O que se pede:
Transcreva do texto da página o trecho entre "A hora do encontro" e "ronda de viés.", inclusive, sem alterar nenhuma palavra.

Texto da página:

Idealizador e coordenador desde 2017 do Observatório da Cena Política Evangélica pelo Instituto Mosaico (www.institutomosaico.com.br). Pós-doutorando em sociologia pela USP. Doutor em ciência política (antigo IUPERJ, atual IESP-UERJ) e em teologia (PUC-RJ). Pastor da Igreja Batista do Leme e da Igreja Batista da Esperança, ambas na cidade do Rio de Janeiro.

Colunistas ICL

A vida é um sopro enquanto a morte ronda de viés

Crônica sobre paredes de vidro no andar da clínica em que a sala das notícias difíceis fica frontal ao berçário na maternidade
22/10/2024 | 07h02

E assim, chegar e partir

São só dois lados

Da mesma viagem

O trem que chega

É o mesmo trem da partida

A hora do encontro

É também despedida…

Composição: Milton Nascimento / Fernando Brant

 

Paredes de vidro. Cuidado, é frágil.

Cariocas não gostam de dias nublados, sussurrou a gaúcha. Corri pelas calçadas estreitas. Chegar primeiro. Dessa vez, foi por pura solidariedade. Vai chover, mas o que importa?

Rumo à clínica médica. Amiga ausente por alguns dias. Sustentada pela tecnologia médica. O motivo da minha pressa não era ela. A vida é a arte do encontro mesmo quando a morte ronda de viés.

Conjunto de dados:
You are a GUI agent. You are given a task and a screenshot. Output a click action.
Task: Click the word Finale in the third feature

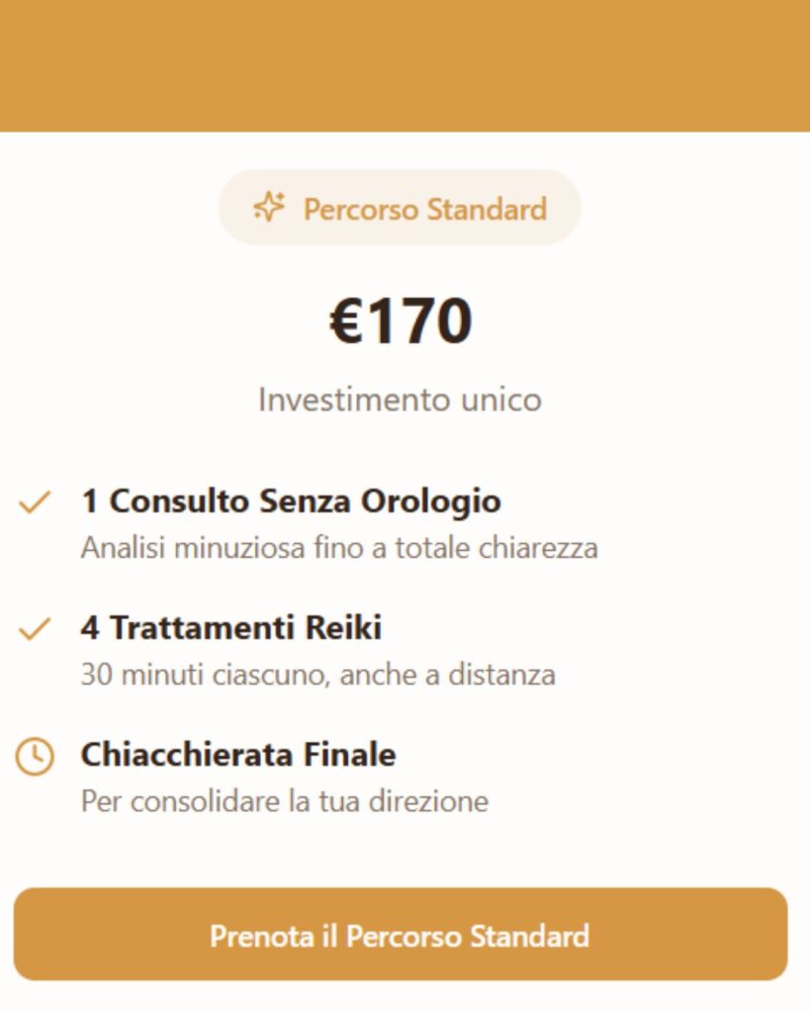pos(354,755)
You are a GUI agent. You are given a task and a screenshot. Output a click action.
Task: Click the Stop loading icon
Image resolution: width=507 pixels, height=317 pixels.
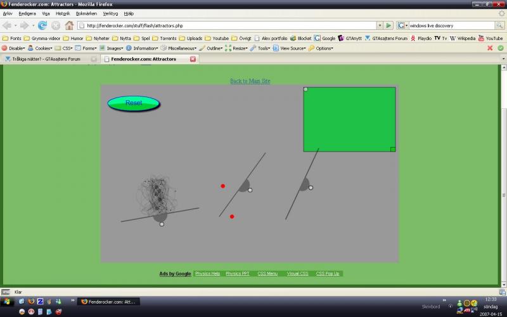coord(56,25)
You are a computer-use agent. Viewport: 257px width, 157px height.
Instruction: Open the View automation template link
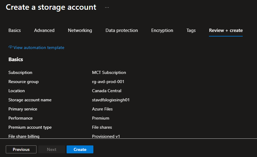tap(39, 47)
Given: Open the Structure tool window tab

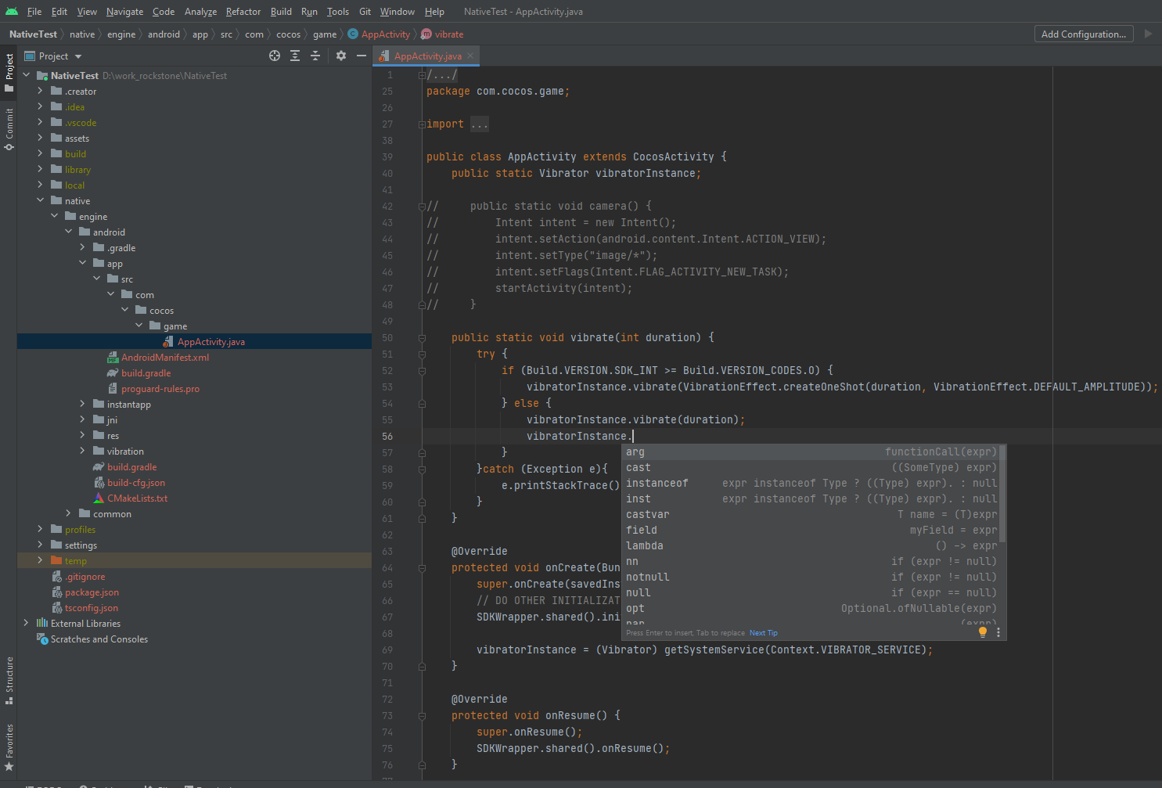Looking at the screenshot, I should coord(9,679).

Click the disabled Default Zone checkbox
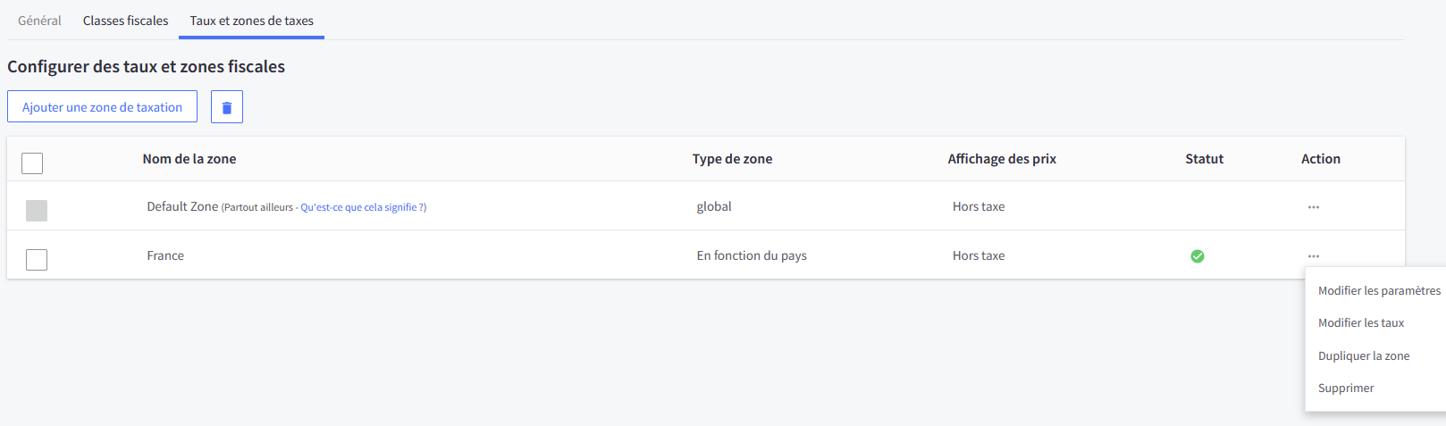click(37, 211)
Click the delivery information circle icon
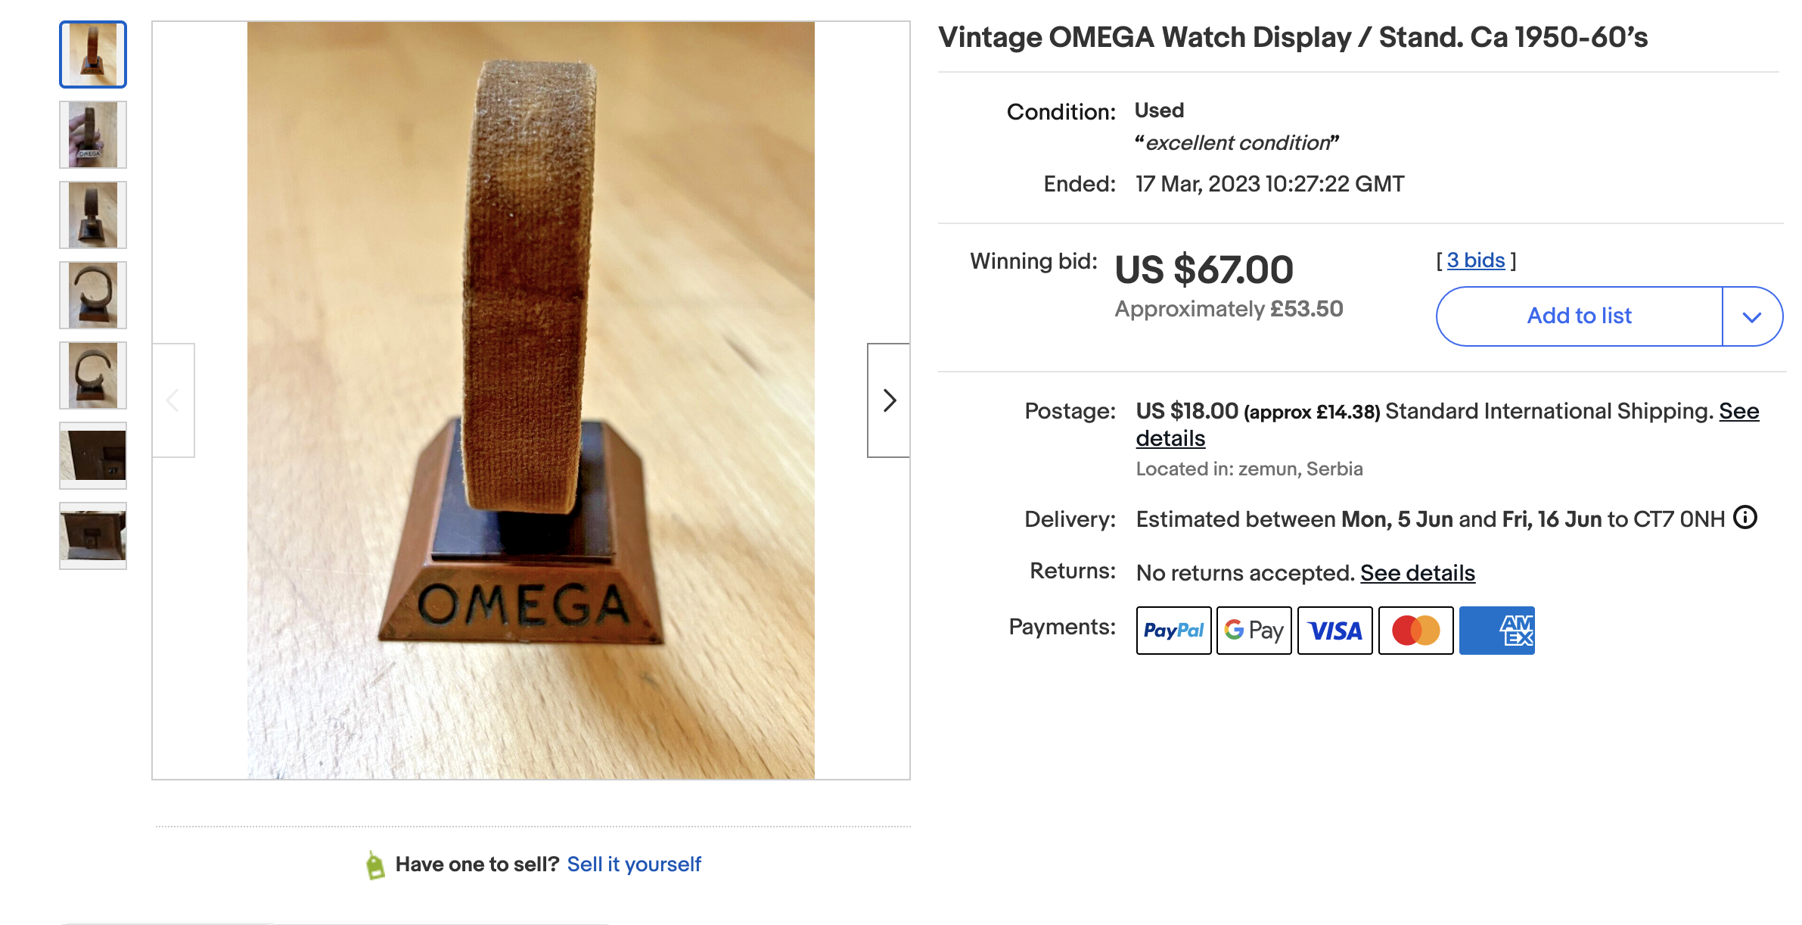This screenshot has width=1802, height=925. [1745, 518]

Resposta:
A hora do encontro

É também despedida…

Composição: Milton Nascimento / Fernando Brant

 

Paredes de vidro. Cuidado, é frágil.

Cariocas não gostam de dias nublados, sussurrou a gaúcha. Corri pelas calçadas estreitas. Chegar primeiro. Dessa vez, foi por pura solidariedade. Vai chover, mas o que importa?

Rumo à clínica médica. Amiga ausente por alguns dias. Sustentada pela tecnologia médica. O motivo da minha pressa não era ela. A vida é a arte do encontro mesmo quando a morte ronda de viés.